As a general rule of thumb, you’ll want to consume about 0.8 grams of carbohydrate per 2.2 pounds of body weight within 30 to 60 minutes after your workout. Any longer and you may miss your “window of opportunity” (the time period in which your muscles will benefit most from nutrition). You’ll also want to take in about one-third or one-half that ratio in protein or about 0.2 to 0.4 grams per 2.2 pounds of body weight.

If losing weight is your goal, try a low carb post workout meal like a spinach omelette. Spinach is loaded with iron and phytoecdysteroids, a form of plant steroid which have recently been shown to speed human muscle growth. Popeye had a reason to eat all that spinach!

Tash Kasves: is it better to do cardio before or after weight training? What is the logic?

There are many methods about cardio and weight training, and when the most appropriate time to do both. Here are my recommendations:

Do most of your aerobic exercise before your weights program if you do both in the same session. Then complete your weights session, cool down and immediately concentrate on recovery, repair and rebuilding rather than additional exercise.

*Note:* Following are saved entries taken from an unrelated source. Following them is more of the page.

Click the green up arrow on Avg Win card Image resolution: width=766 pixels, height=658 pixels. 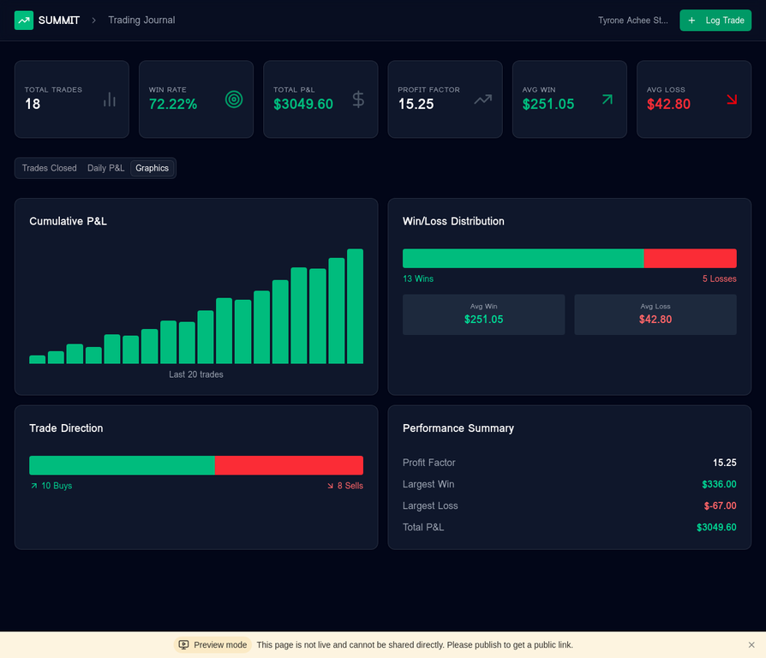607,99
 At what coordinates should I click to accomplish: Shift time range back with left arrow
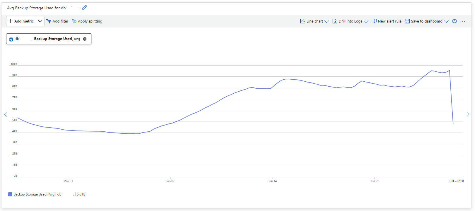(5, 114)
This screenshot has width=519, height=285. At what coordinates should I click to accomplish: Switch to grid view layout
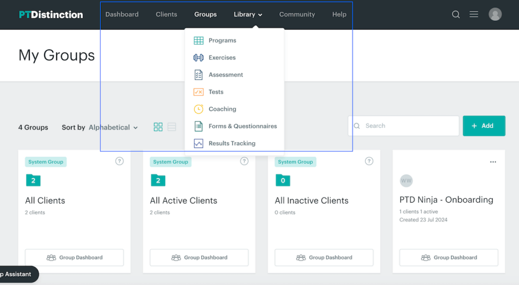pos(158,127)
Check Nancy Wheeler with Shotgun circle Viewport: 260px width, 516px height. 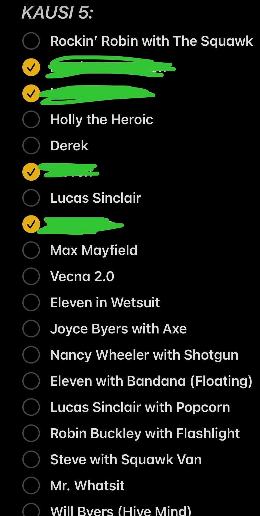(x=31, y=355)
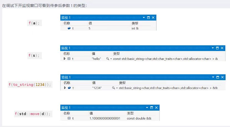This screenshot has height=127, width=230.
Task: Expand variable t in the "1234" row
Action: coord(65,88)
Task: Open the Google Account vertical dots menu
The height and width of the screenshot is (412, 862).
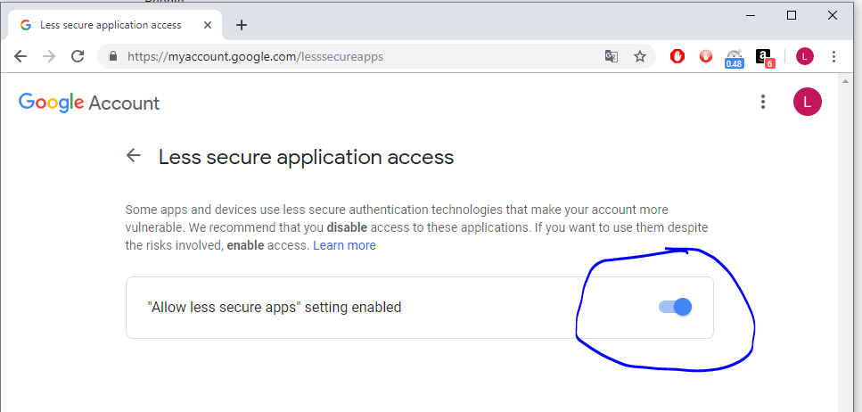Action: tap(763, 102)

Consider separate sessions for cardio and weights on different days. This is a popular option and something I like doing when weight loss is not the primary goal. You could also experiment with separate sessions on the same day, like cardio in the morning and weight training in the evening, but you need to get your refueling right with this approach and can be time consuming and also tiring.

If weight loss is a primary goal, doing both on the same day with cardio first may offer some advantages in increased metabolism and energy expenditure. When you get to your weight training, focus on super sets and full body routines to make the session shorter since cardio was already done first. That way you won’t burn out.

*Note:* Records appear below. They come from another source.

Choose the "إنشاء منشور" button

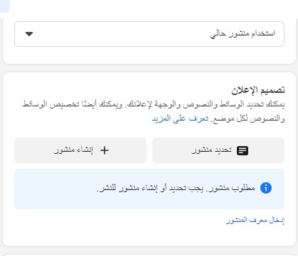[80, 150]
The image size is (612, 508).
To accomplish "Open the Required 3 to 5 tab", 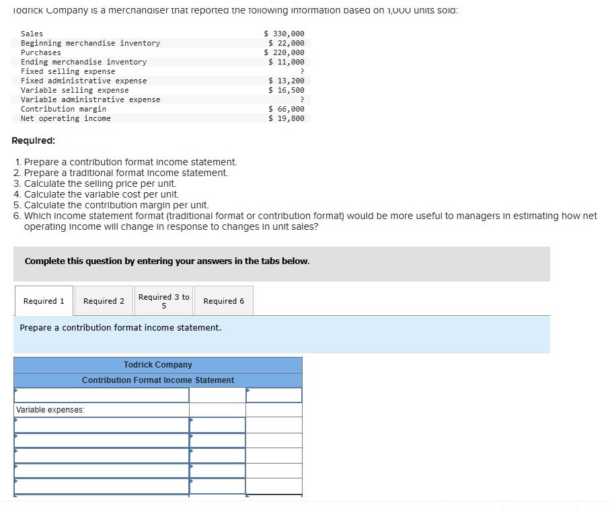I will 163,300.
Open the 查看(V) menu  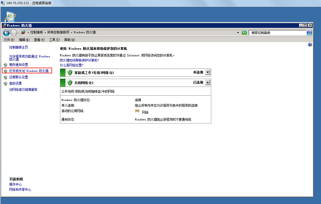39,40
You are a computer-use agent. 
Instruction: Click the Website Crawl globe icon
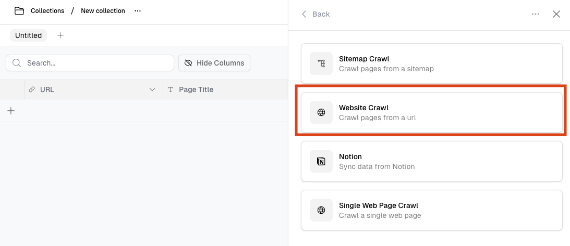[321, 112]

If strength, rather than hypertrophy (bigger muscles) is a goal, you probably should do cardio and weights on separate days because the heavier lifts may not go as well after doing cardio first. You need to have as much energy as possible for strength training.

You could mix and match upper and lower body workouts. For example, rowing machine and upper body weights one day and lower body weights and running another day.

Don't get too hung up on this whole idea; if it suits you to reverse the order occasionally, it won't be a problem. As long as you get in your cardio and weight training, sometimes that’s all that matters!